La Chiesa avrà cinque nuovi beati: si tratta di un sacerdote e 4 compagni martiri in Spagna. Papa Francesco, ricevendo il cardinale Angelo Amato, prefetto della Congregazione delle Cause dei Santi, ha autorizzato il dicastero a promulgare i relativi Decreti. Sono state anche riconosciute le virtù eroiche di sette Servi di Dio. I prossimi Beati, ricorda Radio Vaticana, sono il sacerdote diocesano spagnolo Valentino Palencia Marquina e 4 suoi giovani collaboratori laici, tra i 19 e i 25 anni, uccisi in odio alla fede il 15 gennaio 1937 a Suances, nella comunità autonoma della Cantabria, durante la guerra civile in Spagna. Don Valentino guidava un centro di formazione per bambini poveri e abbandonati. «La violenza anticattolica non lo ha risparmiato. Trucidati per non averlo voluto lasciare solo anche i suoi giovani assistenti». Don Valentino nel suo testamento spirituale aveva scritto: «La felicità che ha sempre desiderato la mia anima è quella di dare la mia vita per il Signore». Il martirio dei cinque beati ha le sue origini nel clima chiaramente anticlericale che si respirava in Spagna dopo la proclamazione della Repubblica nel 1931 e le elezioni politiche del febbraio 1936. Nello stesso anno ebbe inizio la guerra civile, che insanguinò la Spagna fino al 1939.  La Chiesa spagnola vanta circa diecimila propri esponenti uccisi dai repubblicani antifranchisti durante la guerra civile «in odio alla fede». Cause di beatificazione furono introdotte a partire dal 1948 e Papa Wojtyla aveva già celebrato undici cerimonie di beatificazione per un totale di 465 «beati».

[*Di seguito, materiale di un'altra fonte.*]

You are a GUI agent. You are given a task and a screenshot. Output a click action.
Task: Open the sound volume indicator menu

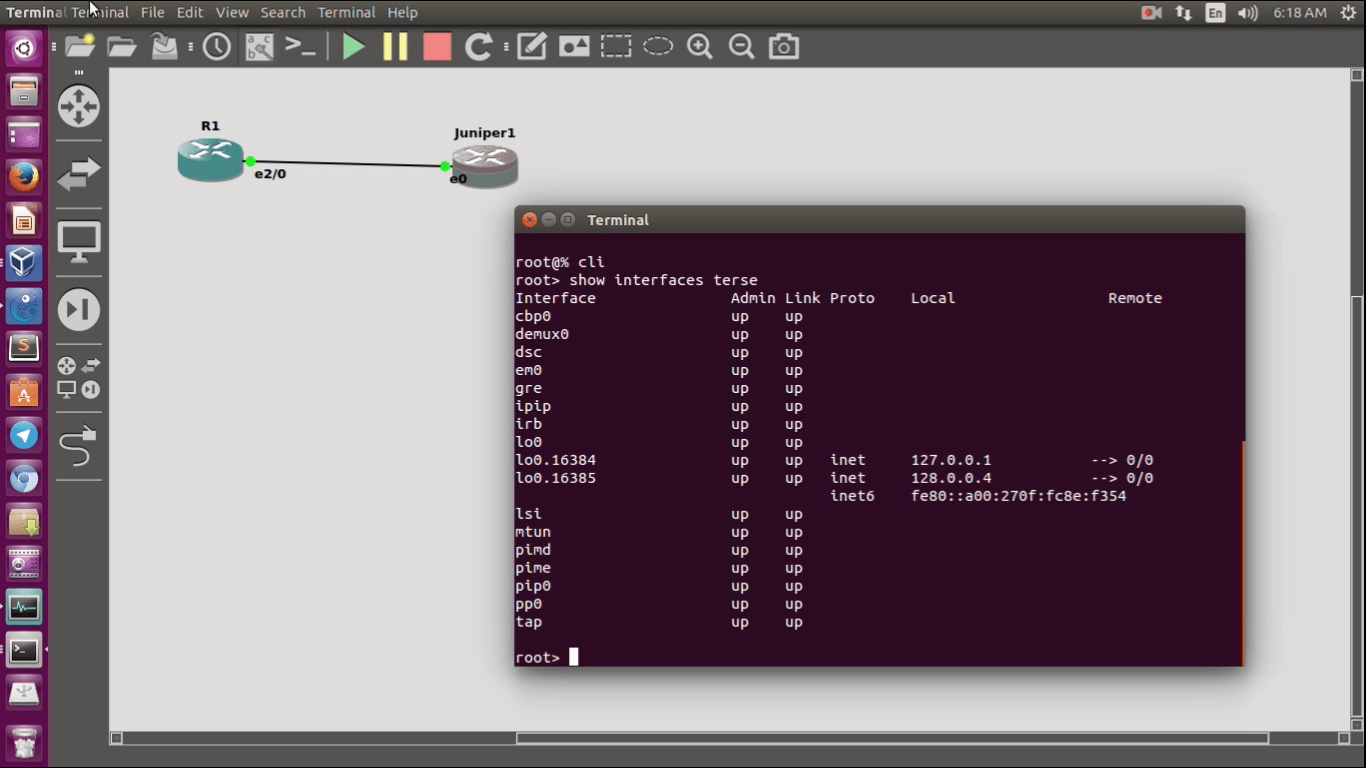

Gli orrori degli antifranchisti che la Spagna vuole dimenticare

Come ha scritto Federico Catani in un articolo pubblicato sul Settimanale di Padre Pio, «durante il conflitto, le forze repubblicane scatenarono una vera e propria caccia al cristiano. Il loro obiettivo fu quello di distruggere completamente la Chiesa spagnola. Nell’arco di tre anni vennero uccisi 4.184 preti diocesani (inclusi i seminaristi), 2.365 religiosi, 283 suore e 11 vescovi, per un totale di 6.832 vittime. A queste però vanno aggiunte decine di migliaia di laici massacrati solo perché trovati in possesso di una semplice medaglietta religiosa o dell’immagine di un santo. Quasi sempre i carnefici cercavano di ottenere dalle loro vittime un atto di apostasia in cambio della salvezza… «Mai, nella storia d’Europa e forse in quella del mondo, si vide un odio così accanito per la religione e i suoi uomini» ha scritto lo storico laburista Hugh Thomas. In effetti, in tutta la Spagna chiese e conventi vennero incendiati e saccheggiati, oppure trasformati in magazzini e stalle. I miliziani rossi si abbandonarono a numerosi atti sacrileghi…Le torture e gli stupri non si contarono. Chi cadeva nelle mani dei “rossi” era fucilato, arso o sepolto vivo, crocifisso, gettato nei recinti dei tori da combattimento, costretto a ingoiare crocifissi o medaglie benedette arroventate…Da questi fatti si comprende perché la Chiesa si schierò con i franchisti».